By: Christina Butterly, CRNP

July is typically the hottest month of the year and along with it comes soaring temperatures and rising humidity. Though we may try our best to stay inside with the air conditioning blasting, the scorching heat is inescapable at times. When you do plan on doing any outdoor activity during the day in the summer you should take precautions to avoid heat exhaustion and even heat stroke. 

In a ten year span the Centers for Disease Control reported 7,233 heat related deaths throughout the United States. Those most at risk are those over 60 years old, under five years old and those who may not have access to air conditioning. Additionally, if you are new to the area and are not acclimated to the heat and humidity you could face an even higher risk of heat related injury. 

Heat stroke occurs when the body fails to be able to cool itself down.  This usually begins with heat cramps, then escalates to heat exhaustion and eventually leads to a heat stroke if not treated in time. 

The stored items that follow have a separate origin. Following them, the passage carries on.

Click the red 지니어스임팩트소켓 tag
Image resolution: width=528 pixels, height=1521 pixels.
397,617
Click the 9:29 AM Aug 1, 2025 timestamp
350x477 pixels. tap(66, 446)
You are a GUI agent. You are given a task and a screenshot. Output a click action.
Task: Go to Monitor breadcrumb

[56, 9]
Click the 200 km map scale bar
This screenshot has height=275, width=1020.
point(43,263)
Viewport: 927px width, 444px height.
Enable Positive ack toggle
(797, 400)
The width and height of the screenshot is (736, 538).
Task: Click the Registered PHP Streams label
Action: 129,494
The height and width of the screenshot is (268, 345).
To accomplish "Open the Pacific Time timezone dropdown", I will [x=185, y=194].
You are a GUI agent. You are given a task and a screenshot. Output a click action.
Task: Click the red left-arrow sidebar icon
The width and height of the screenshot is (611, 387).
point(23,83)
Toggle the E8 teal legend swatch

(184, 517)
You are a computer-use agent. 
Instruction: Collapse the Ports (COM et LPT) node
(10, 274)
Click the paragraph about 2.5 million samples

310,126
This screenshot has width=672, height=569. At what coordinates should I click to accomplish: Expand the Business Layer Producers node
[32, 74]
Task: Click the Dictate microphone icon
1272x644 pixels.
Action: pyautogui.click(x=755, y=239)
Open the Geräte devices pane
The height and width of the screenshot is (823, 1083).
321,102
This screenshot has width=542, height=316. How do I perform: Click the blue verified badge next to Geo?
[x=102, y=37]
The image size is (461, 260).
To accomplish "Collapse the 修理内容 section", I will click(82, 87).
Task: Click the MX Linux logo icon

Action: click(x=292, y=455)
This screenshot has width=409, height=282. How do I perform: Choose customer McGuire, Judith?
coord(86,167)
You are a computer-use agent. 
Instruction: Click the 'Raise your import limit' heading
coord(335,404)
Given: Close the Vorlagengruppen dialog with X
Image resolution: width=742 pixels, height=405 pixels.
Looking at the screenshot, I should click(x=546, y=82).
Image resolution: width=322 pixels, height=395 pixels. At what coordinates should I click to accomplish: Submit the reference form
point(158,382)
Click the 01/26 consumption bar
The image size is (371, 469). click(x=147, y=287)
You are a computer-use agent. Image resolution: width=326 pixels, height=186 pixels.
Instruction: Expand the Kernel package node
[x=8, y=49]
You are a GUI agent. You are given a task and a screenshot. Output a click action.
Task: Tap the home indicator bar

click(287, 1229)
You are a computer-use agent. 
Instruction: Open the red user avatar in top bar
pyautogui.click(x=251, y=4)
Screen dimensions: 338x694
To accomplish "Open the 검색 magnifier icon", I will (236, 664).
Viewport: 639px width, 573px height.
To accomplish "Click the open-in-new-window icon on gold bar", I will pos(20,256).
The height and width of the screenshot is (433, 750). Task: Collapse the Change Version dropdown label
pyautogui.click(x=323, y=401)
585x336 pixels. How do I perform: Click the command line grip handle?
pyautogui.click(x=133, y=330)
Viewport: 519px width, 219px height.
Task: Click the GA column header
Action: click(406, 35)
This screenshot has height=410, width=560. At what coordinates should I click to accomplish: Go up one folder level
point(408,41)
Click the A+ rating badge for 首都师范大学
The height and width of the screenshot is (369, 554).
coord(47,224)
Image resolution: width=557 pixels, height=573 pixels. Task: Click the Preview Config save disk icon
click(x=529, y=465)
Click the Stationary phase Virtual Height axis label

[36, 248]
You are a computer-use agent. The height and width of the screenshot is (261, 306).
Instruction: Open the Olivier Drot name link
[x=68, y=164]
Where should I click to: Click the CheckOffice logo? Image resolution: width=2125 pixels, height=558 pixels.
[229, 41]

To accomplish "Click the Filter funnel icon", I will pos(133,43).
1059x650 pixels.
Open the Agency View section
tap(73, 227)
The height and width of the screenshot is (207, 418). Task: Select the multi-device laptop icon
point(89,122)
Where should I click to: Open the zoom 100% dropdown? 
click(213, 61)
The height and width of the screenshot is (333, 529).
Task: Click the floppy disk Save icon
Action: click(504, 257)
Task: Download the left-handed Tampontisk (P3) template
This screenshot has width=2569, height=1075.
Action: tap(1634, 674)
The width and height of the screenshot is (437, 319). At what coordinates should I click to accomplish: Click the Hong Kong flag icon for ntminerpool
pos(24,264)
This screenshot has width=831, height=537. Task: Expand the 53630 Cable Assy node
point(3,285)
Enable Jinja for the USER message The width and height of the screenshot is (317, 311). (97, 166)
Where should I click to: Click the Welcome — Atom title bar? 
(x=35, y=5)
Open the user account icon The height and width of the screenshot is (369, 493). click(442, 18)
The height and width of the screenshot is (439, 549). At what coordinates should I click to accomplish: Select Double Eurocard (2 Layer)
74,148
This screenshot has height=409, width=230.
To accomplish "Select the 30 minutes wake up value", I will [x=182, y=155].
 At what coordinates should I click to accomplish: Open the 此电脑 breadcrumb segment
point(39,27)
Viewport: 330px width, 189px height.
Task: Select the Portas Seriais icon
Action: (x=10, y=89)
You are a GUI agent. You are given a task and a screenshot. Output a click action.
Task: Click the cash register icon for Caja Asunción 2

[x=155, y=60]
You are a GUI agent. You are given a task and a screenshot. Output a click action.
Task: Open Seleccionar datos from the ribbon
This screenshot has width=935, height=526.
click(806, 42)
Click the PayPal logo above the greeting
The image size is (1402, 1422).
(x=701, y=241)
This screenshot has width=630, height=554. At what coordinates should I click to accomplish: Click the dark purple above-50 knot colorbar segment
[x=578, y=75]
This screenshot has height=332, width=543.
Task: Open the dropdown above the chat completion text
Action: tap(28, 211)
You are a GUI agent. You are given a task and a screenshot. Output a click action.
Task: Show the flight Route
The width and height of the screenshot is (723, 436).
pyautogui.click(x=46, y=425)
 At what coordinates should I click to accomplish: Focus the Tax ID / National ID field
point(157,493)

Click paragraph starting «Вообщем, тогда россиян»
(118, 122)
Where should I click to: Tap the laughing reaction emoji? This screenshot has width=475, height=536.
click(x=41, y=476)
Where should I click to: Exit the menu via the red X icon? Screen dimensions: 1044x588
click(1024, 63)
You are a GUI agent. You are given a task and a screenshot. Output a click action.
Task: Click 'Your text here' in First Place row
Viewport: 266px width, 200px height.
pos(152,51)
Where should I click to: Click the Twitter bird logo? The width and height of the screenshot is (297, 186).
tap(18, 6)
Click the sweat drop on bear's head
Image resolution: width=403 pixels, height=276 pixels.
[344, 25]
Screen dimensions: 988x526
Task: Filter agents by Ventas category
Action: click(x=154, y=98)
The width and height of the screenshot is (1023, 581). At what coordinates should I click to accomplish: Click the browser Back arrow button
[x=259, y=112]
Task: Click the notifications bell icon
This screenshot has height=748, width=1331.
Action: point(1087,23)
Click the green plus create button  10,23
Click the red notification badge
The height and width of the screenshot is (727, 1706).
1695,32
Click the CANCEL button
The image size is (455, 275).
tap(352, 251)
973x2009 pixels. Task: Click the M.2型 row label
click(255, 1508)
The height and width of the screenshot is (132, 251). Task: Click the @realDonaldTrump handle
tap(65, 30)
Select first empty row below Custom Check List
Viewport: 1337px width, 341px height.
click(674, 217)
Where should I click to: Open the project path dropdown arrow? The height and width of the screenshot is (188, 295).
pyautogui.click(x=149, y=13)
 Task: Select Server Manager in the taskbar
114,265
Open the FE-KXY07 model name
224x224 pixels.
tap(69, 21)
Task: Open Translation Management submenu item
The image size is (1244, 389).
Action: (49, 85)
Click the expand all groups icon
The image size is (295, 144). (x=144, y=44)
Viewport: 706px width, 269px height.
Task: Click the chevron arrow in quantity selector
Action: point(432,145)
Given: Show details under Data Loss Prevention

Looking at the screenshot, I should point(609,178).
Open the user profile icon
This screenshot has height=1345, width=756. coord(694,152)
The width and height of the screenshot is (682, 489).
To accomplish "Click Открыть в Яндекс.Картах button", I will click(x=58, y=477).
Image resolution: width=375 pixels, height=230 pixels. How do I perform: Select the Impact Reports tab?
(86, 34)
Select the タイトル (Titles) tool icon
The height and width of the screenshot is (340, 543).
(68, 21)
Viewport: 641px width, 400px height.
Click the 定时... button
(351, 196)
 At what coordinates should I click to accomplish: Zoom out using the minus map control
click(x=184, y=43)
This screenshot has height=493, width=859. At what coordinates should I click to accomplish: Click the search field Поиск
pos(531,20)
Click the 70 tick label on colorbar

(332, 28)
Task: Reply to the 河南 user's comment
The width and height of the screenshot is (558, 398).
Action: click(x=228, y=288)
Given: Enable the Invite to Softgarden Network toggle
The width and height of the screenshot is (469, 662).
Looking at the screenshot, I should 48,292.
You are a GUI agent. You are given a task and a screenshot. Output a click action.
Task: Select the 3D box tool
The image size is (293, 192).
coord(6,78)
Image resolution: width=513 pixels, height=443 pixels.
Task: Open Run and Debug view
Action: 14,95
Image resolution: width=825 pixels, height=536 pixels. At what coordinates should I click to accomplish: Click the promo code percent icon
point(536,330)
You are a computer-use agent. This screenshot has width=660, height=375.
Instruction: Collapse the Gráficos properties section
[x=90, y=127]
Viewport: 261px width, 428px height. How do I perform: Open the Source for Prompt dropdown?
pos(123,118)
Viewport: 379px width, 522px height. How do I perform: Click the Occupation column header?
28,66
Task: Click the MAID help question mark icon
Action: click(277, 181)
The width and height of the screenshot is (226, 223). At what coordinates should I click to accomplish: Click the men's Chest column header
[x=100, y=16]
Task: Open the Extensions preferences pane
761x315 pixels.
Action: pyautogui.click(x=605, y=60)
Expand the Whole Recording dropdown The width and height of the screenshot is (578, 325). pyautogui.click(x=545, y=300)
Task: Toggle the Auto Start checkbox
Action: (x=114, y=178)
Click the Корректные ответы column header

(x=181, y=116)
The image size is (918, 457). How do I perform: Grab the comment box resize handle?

Heat exhaustion is presented through symptoms such as muscle cramps, dehydration, fainting, nausea, dizziness, or a headache. A headache is generally the first indication of heat exhaustion. If you have a body temperature higher than 104 degrees Fahrenheit you may be experiencing heat stroke and should seek medical treatment. 

There are two types of heat stroke: Exertional and Non-Exertional. 

Exertional occurs when you are outside directly in the heat doing any physical activity and usually affects athletes. With this type of stroke you begin to sweat excessively yet you experience chills on the inside. This is the major indicator that you are having a heat stroke and should call paramedics.

Non-exertional heat stroke can occur if one is sitting in high temperatures for a long period of time, such as a house without air conditioning, and usually is seen in elderly individuals. In this type of heat stroke your body fails to be able to produce sweat and your skin will feel very dry. 
The best way to avoid heat injuries is to avoid intense outdoor activity during the hottest times of day, 12 p.m. through 4 p.m. If you are going to be outside it is imperative to make sure you are fully hydrated by drinking at least 8 glasses of water a day. Additionally, you should take breaks and rest in a cool place every 30 minutes. Every day you should be mindful of the heat and humidity levels, especially when the humidity is over 60 percent as that causes issues with your body effectively cooling itself through sweating. 

If you think that someone is suffering from a heat stroke, the first thing you should do is call 911. The faster treatment is administered the better the chance of survival. While you are waiting for paramedics to arrive, there are steps you can take to ensure quicker recovery. 

The most important thing is to attempt to lower their body temperature. You can fan their body, bathe them in cold water, or wet them down with a sponge or hose. Placing ice packs on the body in areas where blood vessels are closest to the skin, such as the armpits, groin, neck and back is another way to lower body temperature quickly. 

So beat the heat this summer and don’t let it beat you down.

- Christina Butterly, CRNP is a Nurse Practitioner associated with UM Baltimore Washington Medical Center.